Beliau mengingatkan kisah Nabi ﷺ saat perang Khandaq, ketika beliau memukul batu besar hingga memercik cahaya, lalu bersabda, “Agama ini akan sampai sejauh siang dan malam menjangkau.” Pesan dari peristiwa itu jelas — Islam akan terus berkembang dan dijaga oleh Allah sendiri.
Abah melanjutkan dengan mengisahkan sejarah Islam. “Ketika Baghdad runtuh dan Sungai Dajlah merah oleh darah, justru Islam menyebar ke seluruh dunia, termasuk ke Indonesia.

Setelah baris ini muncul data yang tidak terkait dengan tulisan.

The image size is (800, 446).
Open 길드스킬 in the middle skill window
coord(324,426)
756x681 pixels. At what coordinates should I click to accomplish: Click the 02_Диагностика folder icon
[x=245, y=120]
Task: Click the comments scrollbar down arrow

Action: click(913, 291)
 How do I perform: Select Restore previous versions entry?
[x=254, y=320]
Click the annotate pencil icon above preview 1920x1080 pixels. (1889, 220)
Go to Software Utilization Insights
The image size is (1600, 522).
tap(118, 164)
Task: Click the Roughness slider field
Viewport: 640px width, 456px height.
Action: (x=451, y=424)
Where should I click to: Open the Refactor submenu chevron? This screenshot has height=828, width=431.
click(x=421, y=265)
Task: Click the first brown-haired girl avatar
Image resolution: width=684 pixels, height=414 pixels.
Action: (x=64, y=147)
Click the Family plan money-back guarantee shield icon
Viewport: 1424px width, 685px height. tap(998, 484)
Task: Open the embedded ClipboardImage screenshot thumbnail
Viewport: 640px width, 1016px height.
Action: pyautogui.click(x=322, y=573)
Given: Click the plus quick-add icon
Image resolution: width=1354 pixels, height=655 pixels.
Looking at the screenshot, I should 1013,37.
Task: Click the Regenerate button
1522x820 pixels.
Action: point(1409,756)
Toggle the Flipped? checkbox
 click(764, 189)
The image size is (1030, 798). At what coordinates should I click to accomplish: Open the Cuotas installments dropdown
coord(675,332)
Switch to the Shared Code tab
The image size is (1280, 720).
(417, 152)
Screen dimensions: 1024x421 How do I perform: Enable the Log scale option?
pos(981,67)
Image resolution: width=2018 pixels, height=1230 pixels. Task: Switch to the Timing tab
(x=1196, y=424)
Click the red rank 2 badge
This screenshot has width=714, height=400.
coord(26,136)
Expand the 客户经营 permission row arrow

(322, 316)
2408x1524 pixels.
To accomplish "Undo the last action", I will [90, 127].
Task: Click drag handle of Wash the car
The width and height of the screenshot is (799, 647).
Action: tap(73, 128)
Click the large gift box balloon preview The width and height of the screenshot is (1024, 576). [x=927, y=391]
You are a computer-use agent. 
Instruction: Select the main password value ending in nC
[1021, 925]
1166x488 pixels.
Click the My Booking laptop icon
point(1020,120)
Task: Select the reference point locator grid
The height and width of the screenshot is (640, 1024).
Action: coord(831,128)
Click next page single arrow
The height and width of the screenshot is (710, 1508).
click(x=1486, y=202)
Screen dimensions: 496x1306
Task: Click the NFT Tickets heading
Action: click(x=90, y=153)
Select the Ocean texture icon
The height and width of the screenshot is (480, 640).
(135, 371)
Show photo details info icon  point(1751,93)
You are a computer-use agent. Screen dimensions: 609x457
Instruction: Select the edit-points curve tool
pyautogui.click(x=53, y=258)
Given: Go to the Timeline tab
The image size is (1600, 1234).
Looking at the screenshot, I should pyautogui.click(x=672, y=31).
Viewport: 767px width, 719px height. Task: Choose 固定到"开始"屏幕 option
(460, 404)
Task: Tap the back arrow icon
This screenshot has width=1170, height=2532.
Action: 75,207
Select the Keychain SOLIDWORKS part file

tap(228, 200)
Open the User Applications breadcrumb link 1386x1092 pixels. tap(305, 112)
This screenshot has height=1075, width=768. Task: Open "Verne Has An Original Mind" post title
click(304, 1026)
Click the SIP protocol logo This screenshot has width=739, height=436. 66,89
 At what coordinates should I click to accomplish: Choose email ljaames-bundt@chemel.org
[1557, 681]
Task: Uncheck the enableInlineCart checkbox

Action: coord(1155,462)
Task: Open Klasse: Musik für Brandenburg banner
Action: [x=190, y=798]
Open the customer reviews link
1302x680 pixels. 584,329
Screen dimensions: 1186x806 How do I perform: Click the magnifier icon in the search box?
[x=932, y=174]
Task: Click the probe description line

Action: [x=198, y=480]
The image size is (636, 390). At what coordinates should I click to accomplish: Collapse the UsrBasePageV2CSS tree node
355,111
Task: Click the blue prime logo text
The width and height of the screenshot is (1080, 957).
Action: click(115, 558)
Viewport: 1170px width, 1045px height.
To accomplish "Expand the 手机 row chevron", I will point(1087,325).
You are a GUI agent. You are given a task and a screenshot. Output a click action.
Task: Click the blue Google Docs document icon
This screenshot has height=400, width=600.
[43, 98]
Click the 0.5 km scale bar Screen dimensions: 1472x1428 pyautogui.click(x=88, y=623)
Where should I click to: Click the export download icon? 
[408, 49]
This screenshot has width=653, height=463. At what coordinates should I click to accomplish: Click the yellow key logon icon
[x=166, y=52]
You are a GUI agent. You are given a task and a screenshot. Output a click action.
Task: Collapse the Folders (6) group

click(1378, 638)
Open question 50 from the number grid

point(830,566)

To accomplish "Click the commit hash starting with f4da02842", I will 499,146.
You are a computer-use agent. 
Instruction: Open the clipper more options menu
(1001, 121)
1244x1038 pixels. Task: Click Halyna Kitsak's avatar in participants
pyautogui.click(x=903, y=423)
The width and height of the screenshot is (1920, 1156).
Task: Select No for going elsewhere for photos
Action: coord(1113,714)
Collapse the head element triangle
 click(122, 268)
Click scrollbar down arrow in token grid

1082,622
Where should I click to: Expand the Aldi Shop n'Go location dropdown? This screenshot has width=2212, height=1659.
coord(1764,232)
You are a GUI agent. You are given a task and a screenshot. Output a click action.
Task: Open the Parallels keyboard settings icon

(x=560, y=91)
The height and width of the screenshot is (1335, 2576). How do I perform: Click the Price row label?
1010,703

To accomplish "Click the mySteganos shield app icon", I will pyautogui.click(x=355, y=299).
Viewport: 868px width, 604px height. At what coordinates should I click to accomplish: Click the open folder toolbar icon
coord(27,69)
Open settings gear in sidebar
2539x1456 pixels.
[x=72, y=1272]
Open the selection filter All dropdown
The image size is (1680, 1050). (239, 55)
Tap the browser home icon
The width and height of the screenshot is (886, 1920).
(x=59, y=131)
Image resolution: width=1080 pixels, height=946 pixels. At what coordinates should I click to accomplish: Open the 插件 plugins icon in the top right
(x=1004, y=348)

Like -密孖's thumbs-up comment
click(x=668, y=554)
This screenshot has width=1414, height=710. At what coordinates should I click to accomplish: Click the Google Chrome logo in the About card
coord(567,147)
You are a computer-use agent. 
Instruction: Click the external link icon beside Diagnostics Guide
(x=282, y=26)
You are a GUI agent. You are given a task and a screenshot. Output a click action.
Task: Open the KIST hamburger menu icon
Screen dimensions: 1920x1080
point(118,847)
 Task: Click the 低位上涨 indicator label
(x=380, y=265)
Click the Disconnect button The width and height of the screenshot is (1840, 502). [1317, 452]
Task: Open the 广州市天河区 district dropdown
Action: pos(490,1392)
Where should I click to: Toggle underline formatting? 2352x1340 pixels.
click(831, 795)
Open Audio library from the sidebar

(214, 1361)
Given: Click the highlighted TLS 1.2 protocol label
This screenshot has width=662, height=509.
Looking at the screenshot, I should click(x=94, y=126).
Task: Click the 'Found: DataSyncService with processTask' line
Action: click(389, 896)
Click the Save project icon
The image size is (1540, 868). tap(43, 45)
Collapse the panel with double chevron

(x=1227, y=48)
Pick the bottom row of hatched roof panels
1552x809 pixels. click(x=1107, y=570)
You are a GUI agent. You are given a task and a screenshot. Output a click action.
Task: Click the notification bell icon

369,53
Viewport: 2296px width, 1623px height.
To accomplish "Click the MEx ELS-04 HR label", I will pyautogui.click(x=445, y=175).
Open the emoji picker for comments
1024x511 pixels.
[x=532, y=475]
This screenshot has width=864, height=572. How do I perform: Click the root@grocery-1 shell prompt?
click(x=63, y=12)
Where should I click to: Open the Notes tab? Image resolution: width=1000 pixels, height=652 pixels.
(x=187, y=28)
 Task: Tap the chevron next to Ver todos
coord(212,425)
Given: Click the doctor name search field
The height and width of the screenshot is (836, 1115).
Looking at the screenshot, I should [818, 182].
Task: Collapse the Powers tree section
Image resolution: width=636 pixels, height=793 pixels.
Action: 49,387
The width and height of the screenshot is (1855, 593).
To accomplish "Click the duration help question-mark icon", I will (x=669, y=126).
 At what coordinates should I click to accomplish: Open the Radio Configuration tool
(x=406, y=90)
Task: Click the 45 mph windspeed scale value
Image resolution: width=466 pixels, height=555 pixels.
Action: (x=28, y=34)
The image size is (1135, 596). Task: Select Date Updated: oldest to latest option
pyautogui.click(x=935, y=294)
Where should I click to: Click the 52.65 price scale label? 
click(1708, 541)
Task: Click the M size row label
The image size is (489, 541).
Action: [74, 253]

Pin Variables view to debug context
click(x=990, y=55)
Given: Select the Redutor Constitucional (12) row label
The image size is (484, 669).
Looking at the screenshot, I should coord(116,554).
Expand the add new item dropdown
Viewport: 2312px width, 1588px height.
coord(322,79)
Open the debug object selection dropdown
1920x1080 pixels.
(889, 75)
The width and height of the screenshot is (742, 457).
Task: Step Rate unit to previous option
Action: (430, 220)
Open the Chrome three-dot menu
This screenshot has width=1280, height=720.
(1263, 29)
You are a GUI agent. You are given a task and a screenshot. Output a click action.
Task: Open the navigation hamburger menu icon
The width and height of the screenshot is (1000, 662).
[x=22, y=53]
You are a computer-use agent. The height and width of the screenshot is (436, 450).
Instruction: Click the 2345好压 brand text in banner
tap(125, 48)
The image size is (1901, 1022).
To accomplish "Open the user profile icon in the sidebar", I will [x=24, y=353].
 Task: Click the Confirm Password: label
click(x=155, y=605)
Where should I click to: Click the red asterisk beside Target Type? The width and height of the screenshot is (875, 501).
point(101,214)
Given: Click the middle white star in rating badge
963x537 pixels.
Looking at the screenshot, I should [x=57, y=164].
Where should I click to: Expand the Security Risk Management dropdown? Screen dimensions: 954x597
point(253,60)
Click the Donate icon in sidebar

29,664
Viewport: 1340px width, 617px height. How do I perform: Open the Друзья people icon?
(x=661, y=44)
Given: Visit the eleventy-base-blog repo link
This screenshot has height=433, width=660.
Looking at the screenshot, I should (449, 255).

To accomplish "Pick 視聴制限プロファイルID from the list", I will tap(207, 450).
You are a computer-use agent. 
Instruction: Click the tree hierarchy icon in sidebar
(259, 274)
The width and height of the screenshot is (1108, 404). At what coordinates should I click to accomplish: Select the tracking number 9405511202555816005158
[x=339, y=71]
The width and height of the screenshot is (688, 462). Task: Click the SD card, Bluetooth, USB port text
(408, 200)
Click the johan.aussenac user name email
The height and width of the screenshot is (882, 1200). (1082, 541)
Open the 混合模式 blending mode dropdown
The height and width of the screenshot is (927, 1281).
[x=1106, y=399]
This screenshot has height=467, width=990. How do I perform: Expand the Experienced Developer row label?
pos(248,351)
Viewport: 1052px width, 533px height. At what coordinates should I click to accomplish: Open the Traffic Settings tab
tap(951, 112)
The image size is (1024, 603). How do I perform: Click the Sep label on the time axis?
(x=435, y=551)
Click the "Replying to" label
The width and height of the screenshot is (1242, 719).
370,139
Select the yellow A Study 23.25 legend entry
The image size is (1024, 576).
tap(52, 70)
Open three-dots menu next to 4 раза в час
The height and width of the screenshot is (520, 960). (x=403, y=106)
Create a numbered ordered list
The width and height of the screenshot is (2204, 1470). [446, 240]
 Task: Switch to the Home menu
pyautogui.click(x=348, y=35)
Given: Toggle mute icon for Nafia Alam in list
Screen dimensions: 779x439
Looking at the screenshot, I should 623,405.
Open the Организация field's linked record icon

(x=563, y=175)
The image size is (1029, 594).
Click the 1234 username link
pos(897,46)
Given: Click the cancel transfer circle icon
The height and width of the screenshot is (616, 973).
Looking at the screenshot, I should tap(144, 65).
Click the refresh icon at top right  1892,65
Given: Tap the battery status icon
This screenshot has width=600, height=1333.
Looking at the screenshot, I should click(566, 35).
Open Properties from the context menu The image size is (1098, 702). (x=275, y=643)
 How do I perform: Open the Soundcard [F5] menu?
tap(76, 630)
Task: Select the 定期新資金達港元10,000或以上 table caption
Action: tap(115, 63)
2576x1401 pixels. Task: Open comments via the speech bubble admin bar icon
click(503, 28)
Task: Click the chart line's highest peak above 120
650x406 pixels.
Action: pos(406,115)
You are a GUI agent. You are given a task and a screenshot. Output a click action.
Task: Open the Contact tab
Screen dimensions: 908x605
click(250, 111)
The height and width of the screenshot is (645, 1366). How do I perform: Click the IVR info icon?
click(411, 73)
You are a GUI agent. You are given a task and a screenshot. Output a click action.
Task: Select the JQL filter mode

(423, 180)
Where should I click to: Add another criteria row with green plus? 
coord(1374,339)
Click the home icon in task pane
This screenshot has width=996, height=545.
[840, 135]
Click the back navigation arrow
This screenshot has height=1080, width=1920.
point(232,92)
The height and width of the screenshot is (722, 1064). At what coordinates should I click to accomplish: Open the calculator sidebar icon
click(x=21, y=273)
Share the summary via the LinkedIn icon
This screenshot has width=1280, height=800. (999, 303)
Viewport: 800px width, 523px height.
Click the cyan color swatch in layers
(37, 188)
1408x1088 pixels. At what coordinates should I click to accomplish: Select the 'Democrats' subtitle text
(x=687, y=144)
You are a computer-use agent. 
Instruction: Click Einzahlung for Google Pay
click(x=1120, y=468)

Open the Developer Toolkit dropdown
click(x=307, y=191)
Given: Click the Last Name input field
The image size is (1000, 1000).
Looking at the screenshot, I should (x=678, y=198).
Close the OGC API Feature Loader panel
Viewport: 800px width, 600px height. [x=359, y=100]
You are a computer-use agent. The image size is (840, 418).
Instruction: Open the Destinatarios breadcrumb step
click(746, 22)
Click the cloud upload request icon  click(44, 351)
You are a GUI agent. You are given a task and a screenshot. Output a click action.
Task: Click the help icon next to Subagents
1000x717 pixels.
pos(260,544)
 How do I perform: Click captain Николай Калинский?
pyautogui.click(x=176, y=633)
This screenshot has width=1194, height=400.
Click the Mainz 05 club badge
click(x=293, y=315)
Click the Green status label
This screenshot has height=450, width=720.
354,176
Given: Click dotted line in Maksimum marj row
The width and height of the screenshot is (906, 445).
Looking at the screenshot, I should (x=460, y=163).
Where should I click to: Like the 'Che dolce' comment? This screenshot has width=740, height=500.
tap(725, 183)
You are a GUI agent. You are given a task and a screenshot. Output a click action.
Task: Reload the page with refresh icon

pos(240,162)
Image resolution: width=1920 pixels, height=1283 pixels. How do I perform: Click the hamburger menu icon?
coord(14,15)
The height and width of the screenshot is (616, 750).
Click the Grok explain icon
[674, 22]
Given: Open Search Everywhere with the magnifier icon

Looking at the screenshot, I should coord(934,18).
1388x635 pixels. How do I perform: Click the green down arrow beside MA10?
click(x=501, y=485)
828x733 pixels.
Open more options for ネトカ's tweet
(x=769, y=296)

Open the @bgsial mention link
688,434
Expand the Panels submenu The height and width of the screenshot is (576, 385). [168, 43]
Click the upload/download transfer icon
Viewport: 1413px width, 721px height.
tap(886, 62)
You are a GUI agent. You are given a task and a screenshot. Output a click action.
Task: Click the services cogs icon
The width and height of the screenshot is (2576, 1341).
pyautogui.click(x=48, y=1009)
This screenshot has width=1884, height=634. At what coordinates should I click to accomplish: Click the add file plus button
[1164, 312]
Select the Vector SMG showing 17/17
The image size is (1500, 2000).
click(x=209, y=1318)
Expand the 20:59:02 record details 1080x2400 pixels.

Itu karena Allah sendiri yang menjaga agama ini.” Beliau menceritakan bagaimana para ashhabus sufun (para sahabat yang berlayar) datang ke Nusantara membawa cahaya Islam. “Saya pernah melewati daerah dari Medan menuju Aceh, di sana ada kuburan-kuburan tua yang disinyalir sebagai makam para ashhabus sufun. Itulah generasi awal pembawa Islam ke negeri ini.”
Bahkan, lanjut Abah, ketika sebagian orang Mekkah murtad setelah wafatnya Rasulullah ﷺ, justru kabilah Thaif — yang dahulu melempari Nabi dengan batu — tetap teguh dalam Islam. “Itulah bukti bahwa Allah punya cara sendiri untuk menjaga agama-Nya,” jelas Abah. Karena itu, Abah menegaskan agar umat Islam tidak perlu takut terhadap upaya-upaya yang ingin melemahkan pesantren. “Yang jaga pesantren adalah Allah. Maka tugas kita adalah tetap melakukan apa yang bisa kita lakukan sebaik mungkin. Yang ngaji tetap ngaji, yang mondok tetap mondok. Wa’ bud rabbaka hatta ya’tiyakal yaqin — sembahlah Tuhanmu sampai datang kematian kepadamu.”
Abah lalu melanjutkan dengan pesan penting: jangan sampai kita termasuk orang yang memusuhi pesantren dan para ulama. Beliau menuturkan kisah sahabat Nabi ﷺ, Abu Qilabah. Suatu hari, Abu Qilabah berjalan di negeri Syam dan mendengar seseorang berteriak, “Celaka aku, aku masuk neraka Jahannam!” Ia pun mencari sumber suara itu hingga menemukan seorang laki-laki yang buta, terpotong tangan dan kakinya, serta tergeletak tersungkur.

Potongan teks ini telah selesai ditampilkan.